→ Stored data:
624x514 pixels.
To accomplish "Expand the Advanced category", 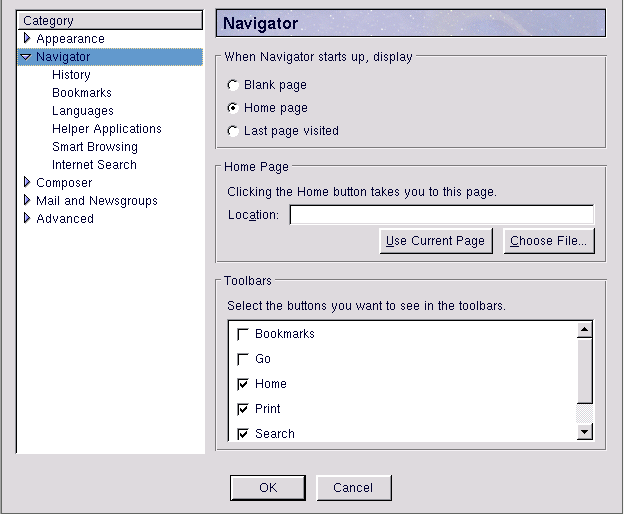I will [x=27, y=219].
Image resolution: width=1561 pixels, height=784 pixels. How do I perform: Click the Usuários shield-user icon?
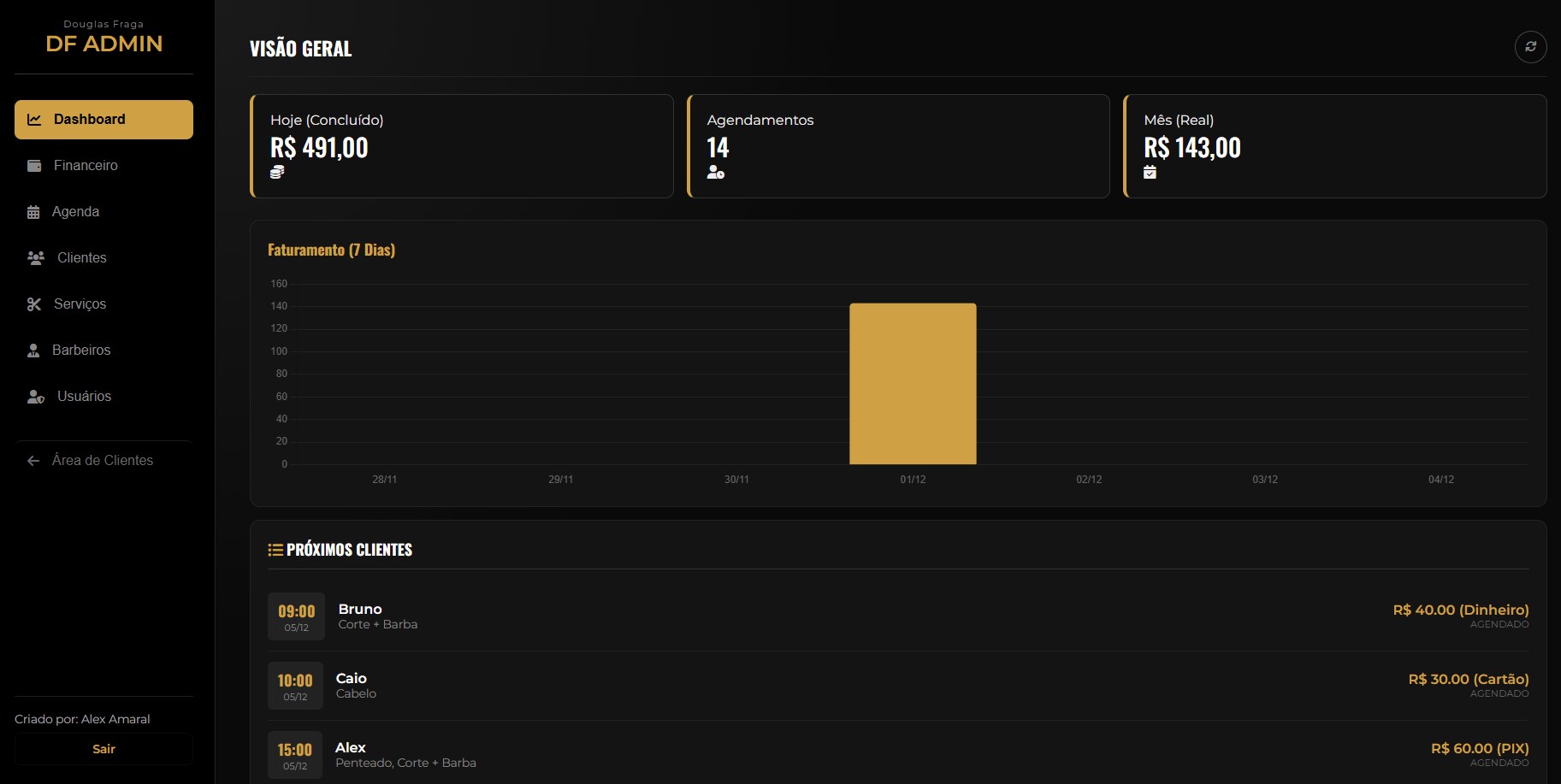(36, 397)
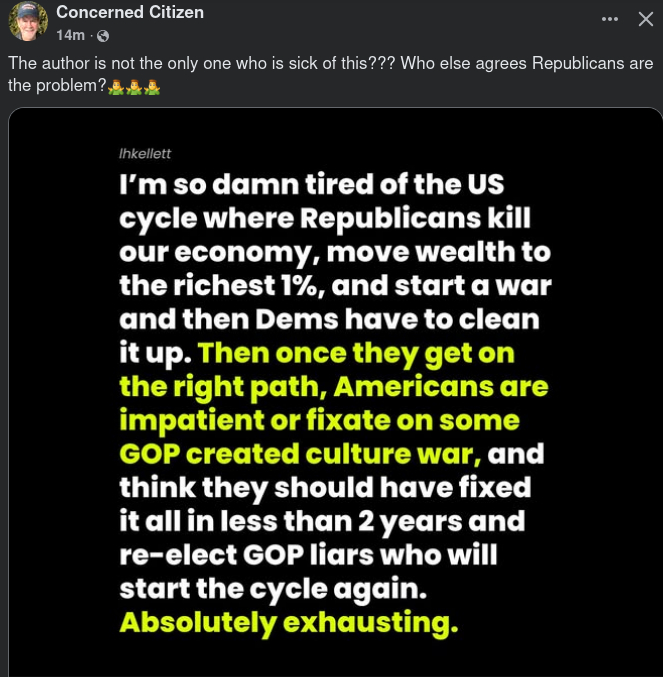Click the 14m post timestamp
This screenshot has height=677, width=663.
(x=70, y=35)

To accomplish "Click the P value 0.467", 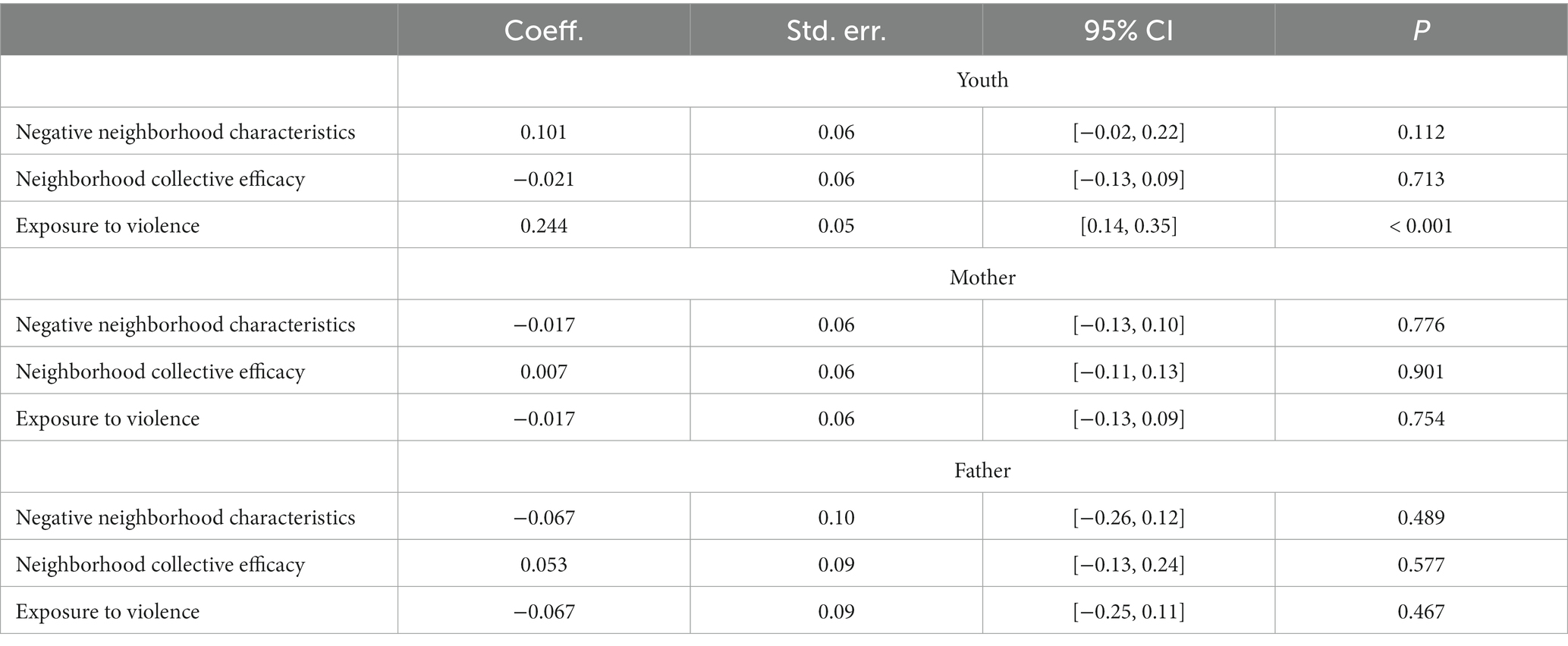I will [x=1421, y=612].
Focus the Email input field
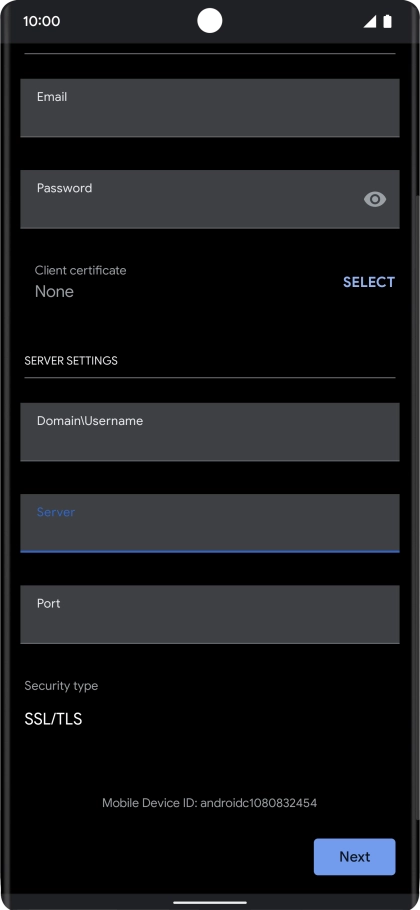The image size is (420, 910). [x=210, y=108]
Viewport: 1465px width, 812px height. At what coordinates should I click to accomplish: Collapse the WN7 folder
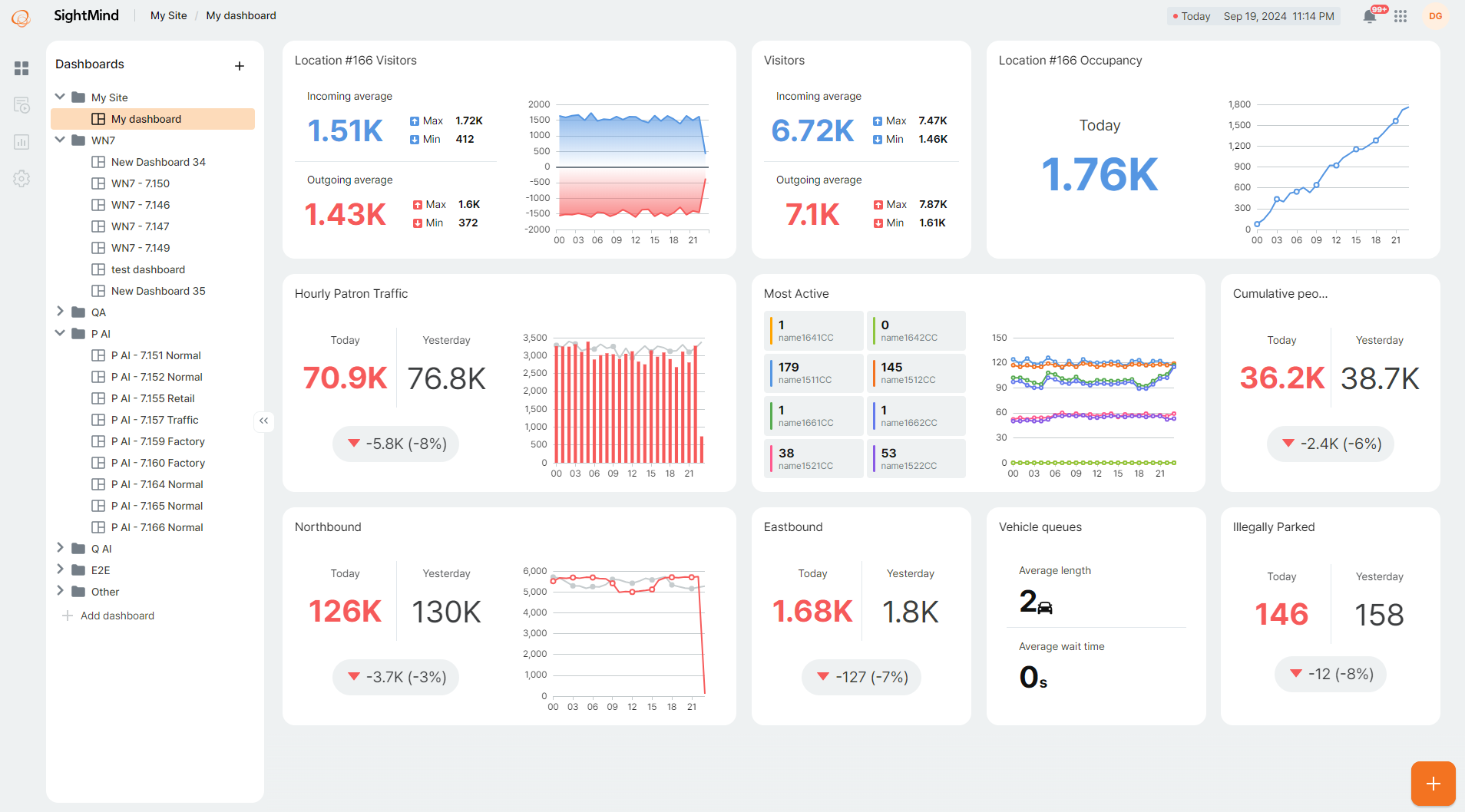pyautogui.click(x=60, y=140)
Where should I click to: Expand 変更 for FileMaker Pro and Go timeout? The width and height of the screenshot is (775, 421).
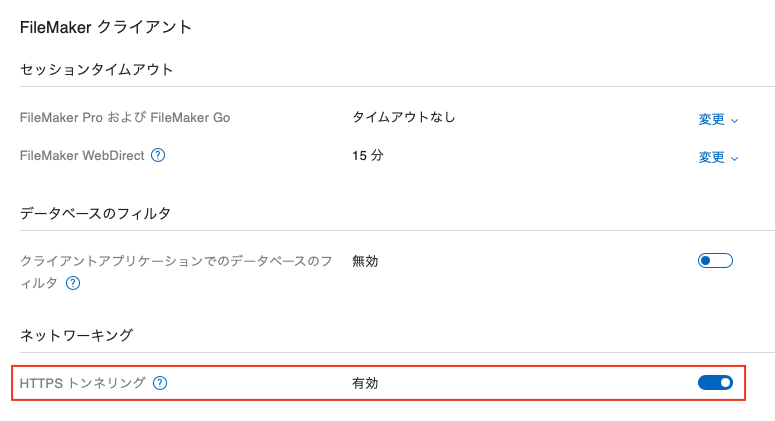point(717,119)
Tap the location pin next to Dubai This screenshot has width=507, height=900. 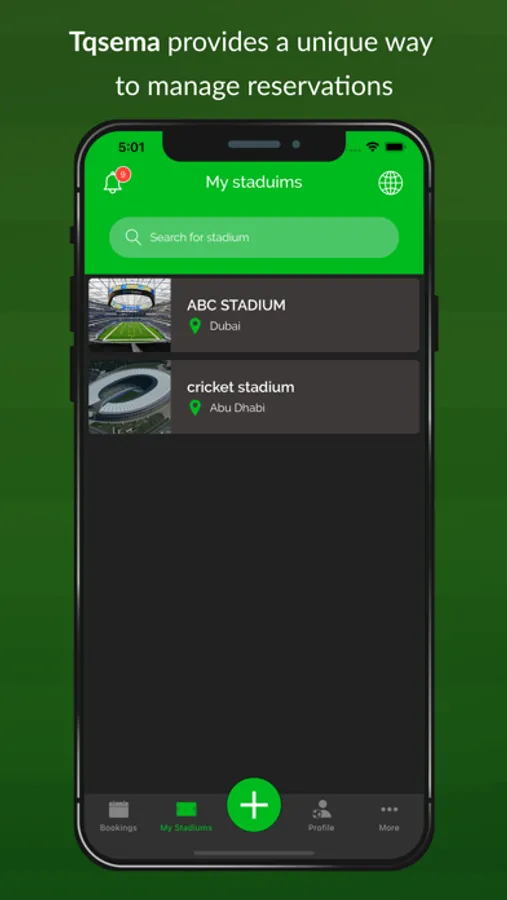point(195,326)
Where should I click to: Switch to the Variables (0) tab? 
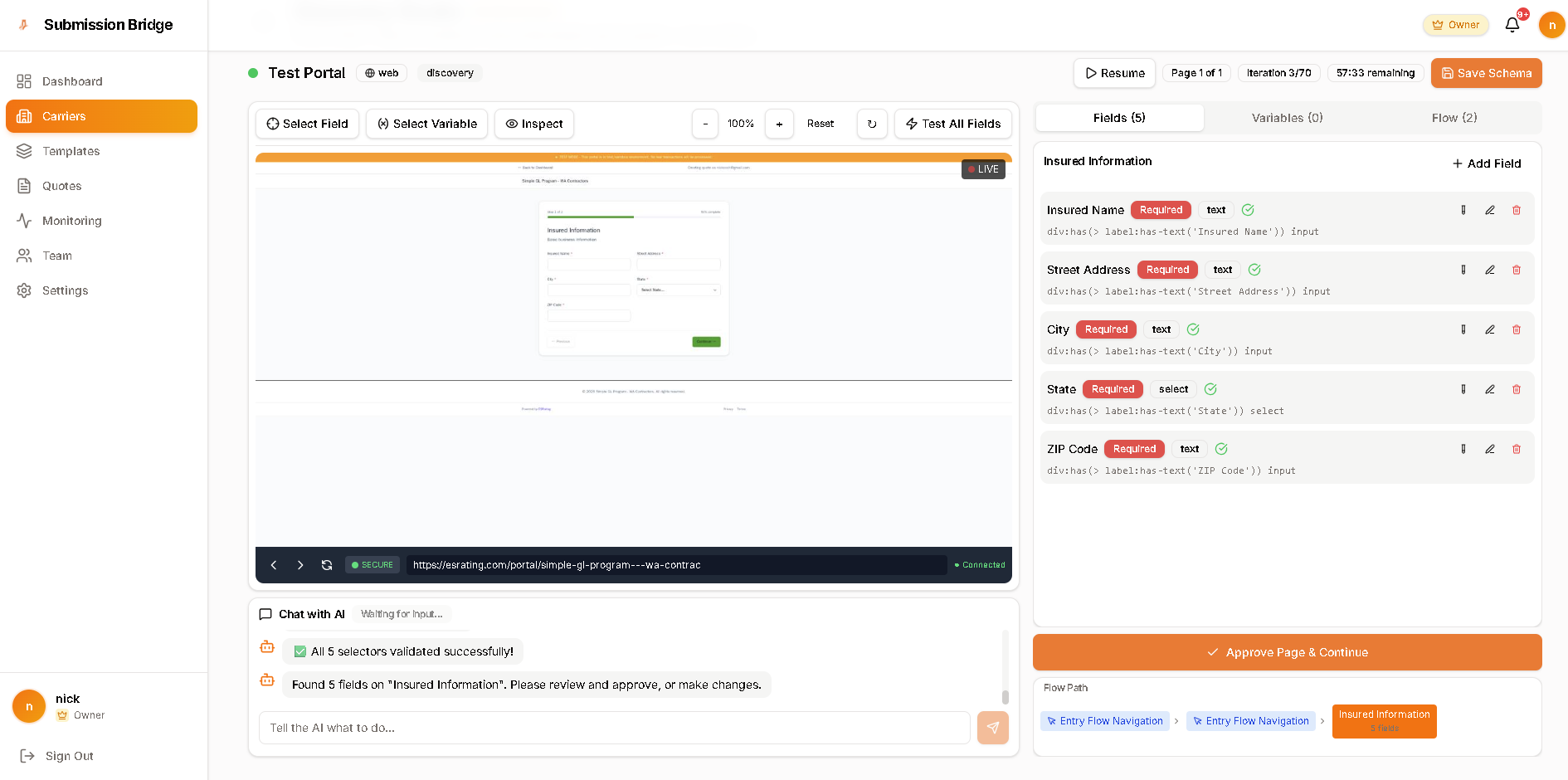pyautogui.click(x=1287, y=118)
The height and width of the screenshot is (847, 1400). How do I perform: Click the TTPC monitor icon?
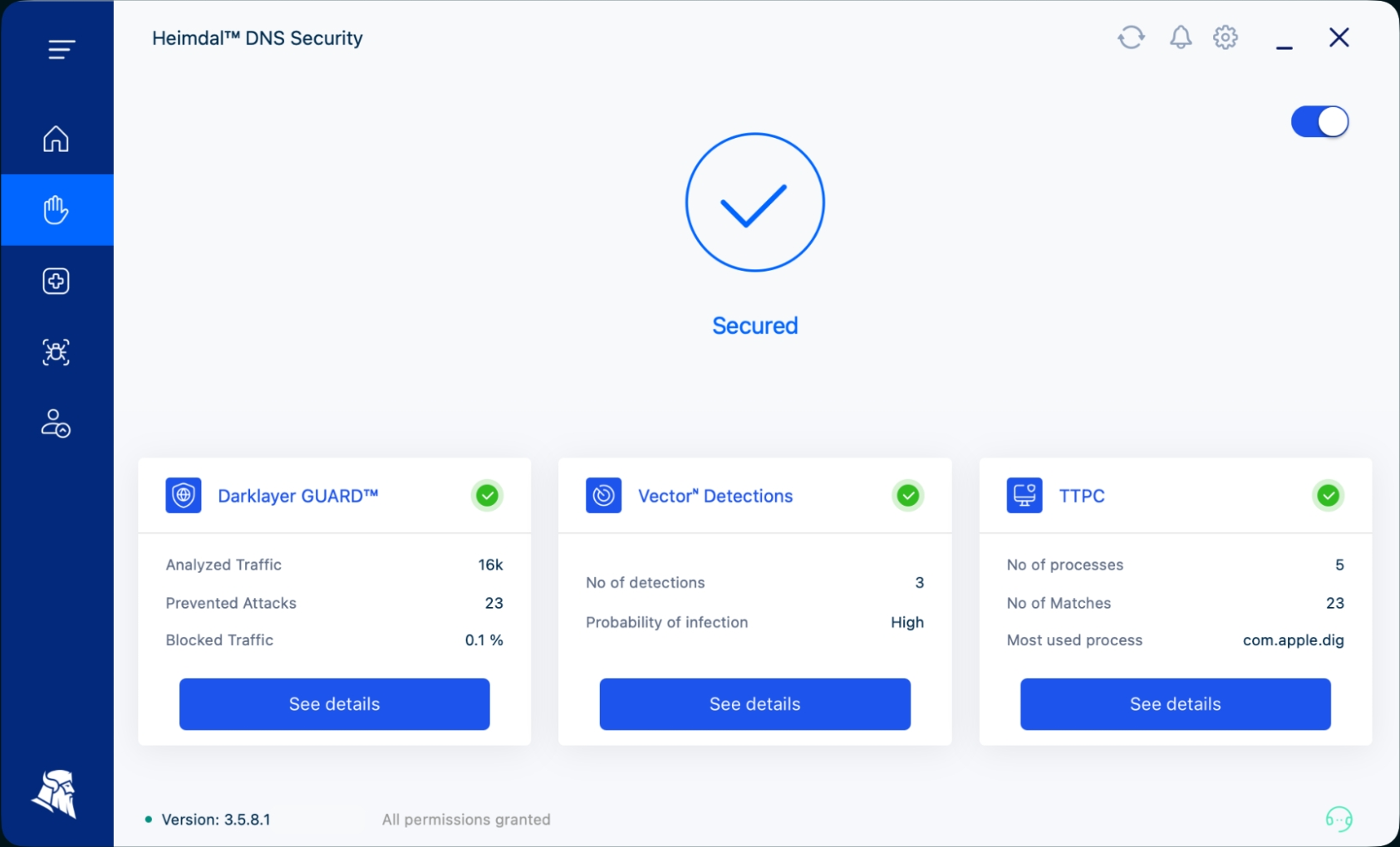click(1024, 496)
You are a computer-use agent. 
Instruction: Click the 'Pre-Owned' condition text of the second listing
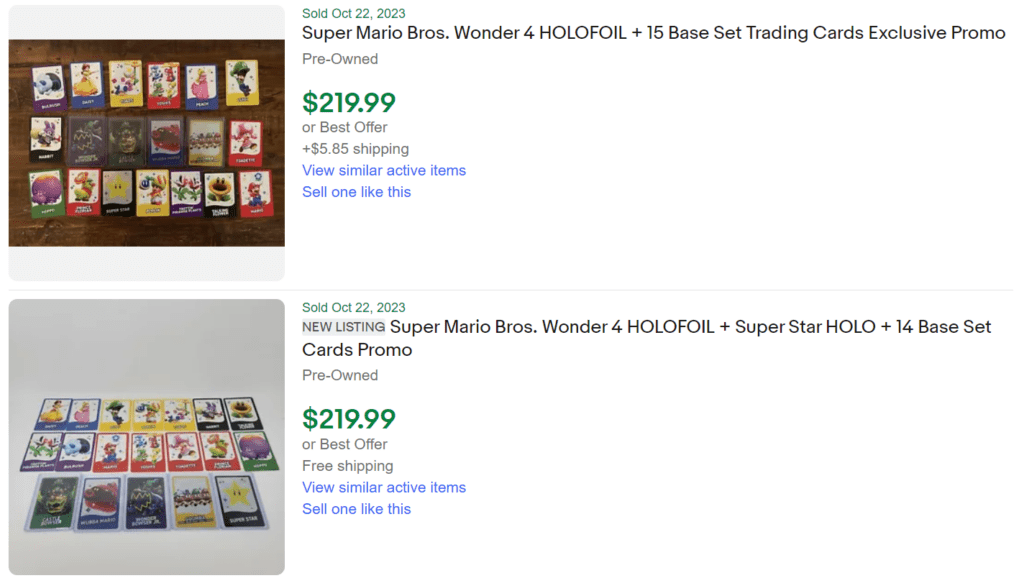[339, 375]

→ Exercise description: Reproduce verbatim the part of the lines above that opens with the line containing "The height and" and runs through the end of the lines, leaving the pictures out of your answer.

→ Written reply:
The height and width of the screenshot is (847, 1400). How do I perform: Click the TTPC monitor icon?
click(1024, 496)
You are a computer-use agent. 
Instruction: Click the 'Pre-Owned' condition text of the second listing
[339, 375]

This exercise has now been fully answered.